Written request 1: Decide whether each statement below agrees with the excerpt on union types and flow typing. For each, answer yes or no and quote the deciding words of the excerpt. (a) Rust is described as ignoring the effect of control flow on types. (b) Union types can easily be added to a language late in its design. (c) Flow typing must always involve some kind of narrowing.

═══ Excerpt to read ═══

In the above discussion, the effect of control flow on the types is critical. Languages like rust ignore this, and to my mind, their ergonomics suffer considerably because of this. C++ side-steps this through statement based syntax, which makes variant types clunky.
Union types are beautiful and powerful, but there seems to be a lack of appreciation for the subtle and deep ways they impact language design. You have to design them in right from the beginning; it's a tricky thing thing to get right, and doing so absolutely requires flow typing.
A first class sum type in c++ ala Rust or Haskell would certainly be appreciated, as the clunkiness of std::variant/std::visit is a well known annoyance.
Flow typing need not imply any kind of "narrowing", though. It could simply endow a control-flow branch with a statically-typed proof object, asserting whatever post-conditions were established in the branch. The "narrowing" could then become a separately-coded step, taking that proof object as part of its input arguments.

═══ Raw data ═══

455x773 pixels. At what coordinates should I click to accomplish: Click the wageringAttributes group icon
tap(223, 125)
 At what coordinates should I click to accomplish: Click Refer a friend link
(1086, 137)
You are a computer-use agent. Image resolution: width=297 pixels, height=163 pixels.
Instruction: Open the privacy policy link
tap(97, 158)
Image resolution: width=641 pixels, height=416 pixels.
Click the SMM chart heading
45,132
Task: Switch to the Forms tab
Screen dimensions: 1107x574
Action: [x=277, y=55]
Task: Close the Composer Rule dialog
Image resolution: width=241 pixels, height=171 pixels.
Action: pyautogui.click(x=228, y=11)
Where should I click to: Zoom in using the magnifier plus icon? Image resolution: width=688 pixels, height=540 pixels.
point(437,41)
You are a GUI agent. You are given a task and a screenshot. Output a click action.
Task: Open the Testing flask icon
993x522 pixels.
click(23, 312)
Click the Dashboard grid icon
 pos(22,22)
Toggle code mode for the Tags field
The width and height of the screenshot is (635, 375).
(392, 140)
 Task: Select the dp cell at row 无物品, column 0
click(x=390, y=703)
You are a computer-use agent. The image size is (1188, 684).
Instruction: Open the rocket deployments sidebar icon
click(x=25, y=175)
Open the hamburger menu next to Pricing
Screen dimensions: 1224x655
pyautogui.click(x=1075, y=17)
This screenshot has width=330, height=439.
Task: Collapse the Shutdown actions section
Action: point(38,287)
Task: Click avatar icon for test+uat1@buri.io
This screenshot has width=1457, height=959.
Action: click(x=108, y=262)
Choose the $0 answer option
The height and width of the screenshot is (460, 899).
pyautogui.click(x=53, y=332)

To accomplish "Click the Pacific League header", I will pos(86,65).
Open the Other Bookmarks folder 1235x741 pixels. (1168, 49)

═══

Written request 2: Lay out the entries as a Markdown table with the columns Row and Line, from the line with "At what coordinates should I click to accomplish: Click Refer" to the line with "point(437,41)". Number each line and leave out blank lines.

Exercise result 1:
(a) Yes: "Languages like rust ignore this"
(b) No: "You have to design them in right from the beginning"
(c) No: "Flow typing need not imply any kind of "narrowing", though."

Exercise result 2:
| Row | Line |
|---|---|
| 1 |  At what coordinates should I click to accomplish: Click Refer a friend link |
| 2 | (1086, 137) |
| 3 | You are a computer-use agent. Image resolution: width=297 pixels, height=163 pixels. |
| 4 | Instruction: Open the privacy policy link |
| 5 | tap(97, 158) |
| 6 | Image resolution: width=641 pixels, height=416 pixels. |
| 7 | Click the SMM chart heading |
| 8 | 45,132 |
| 9 | Task: Switch to the Forms tab |
| 10 | Screen dimensions: 1107x574 |
| 11 | Action: [x=277, y=55] |
| 12 | Task: Close the Composer Rule dialog |
| 13 | Image resolution: width=241 pixels, height=171 pixels. |
| 14 | Action: pyautogui.click(x=228, y=11) |
| 15 | Where should I click to: Zoom in using the magnifier plus icon? Image resolution: width=688 pixels, height=540 pixels. |
| 16 | point(437,41) |